Abdul Hamid, Ketua Komisi E, mengatakan relokasi itu bisa dilaksanakan atas koordinasi yang baik antar lembaga. Karena, ia mengakui tidak mudah memindahkan puluhan warga desa yang sudah lama tinggal di daerah bencana ke tempat baru yang lebih aman.
“Soal relokasi, hal itu merupakan hasil koordinasi pemerintah kabupaten, pemprov, dan pihak-pihak terkait sehingga warga bersedia pindah. Karena, sesuai Pergub (Peraturan Gubernur) Jateng Nomor 77 Tahun 2014 tentang Perubahan Pergub Jateng Nomor 78 Tahun 2009 tentang Pedoman Tata Cara Pemberian Bantuan Akibat Bencana di Provinsi Jateng, urusan kebencanaan merupakan tanggungjawab provinsi,” kata Legislator PKB itu.

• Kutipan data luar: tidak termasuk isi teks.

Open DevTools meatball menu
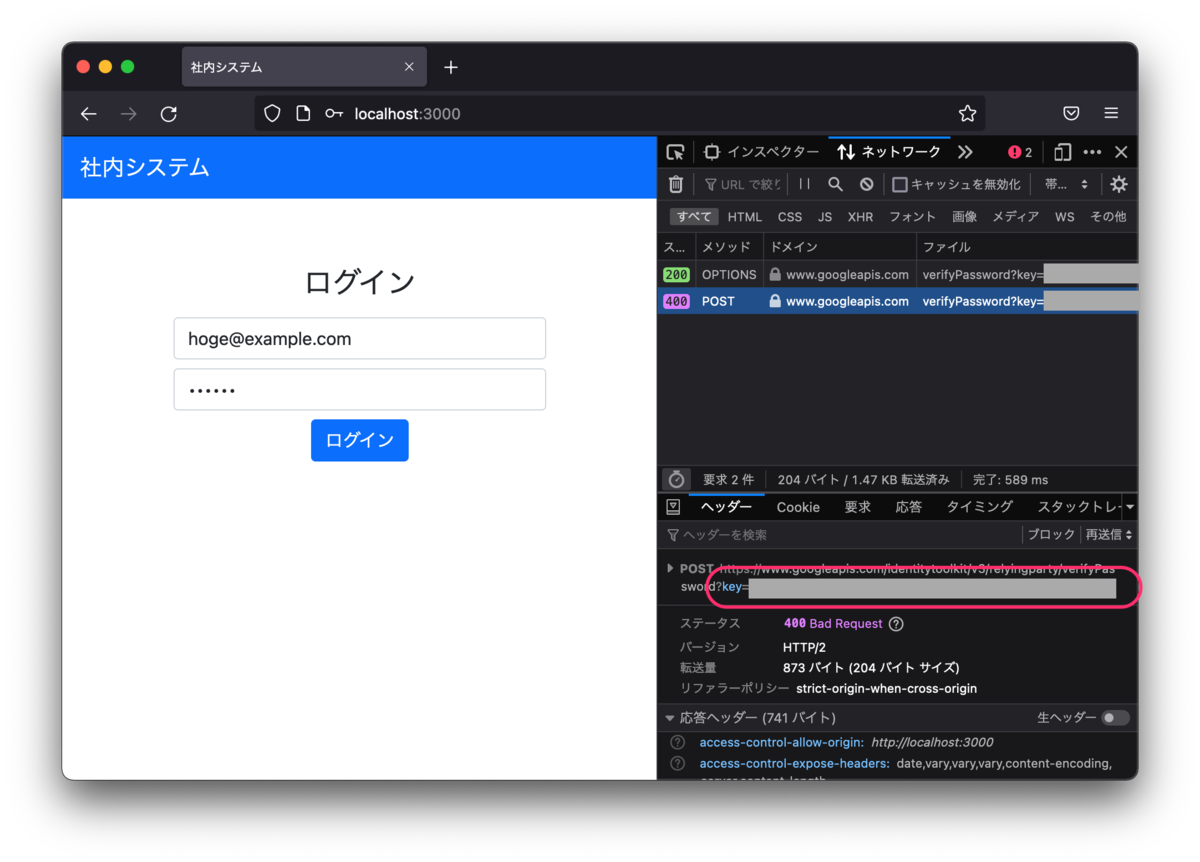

Ia berharap BPBD Kabupaten Banjarnegara tetap memperhatikan daerah-daerah rawan bencana. Hal itu mengingat musim penghujan akan mengalami puncaknya pada Februari mendatang.
“Kami (DPRD) mewanti-wanti BPBD agar selalu waspada karena puncak musim hujan pada Februari,” tegasnya.
Ia juga berharap pemkab bersama BPBD bisa bekerjasama dengan masyarakat mengenai kesiapsiagaan saat menghadapi bencana. Langkah itu dinilai tepat dilakukan agar semua pihak bisa saling peduli terhadap kondisi di daerahnya masing-masing.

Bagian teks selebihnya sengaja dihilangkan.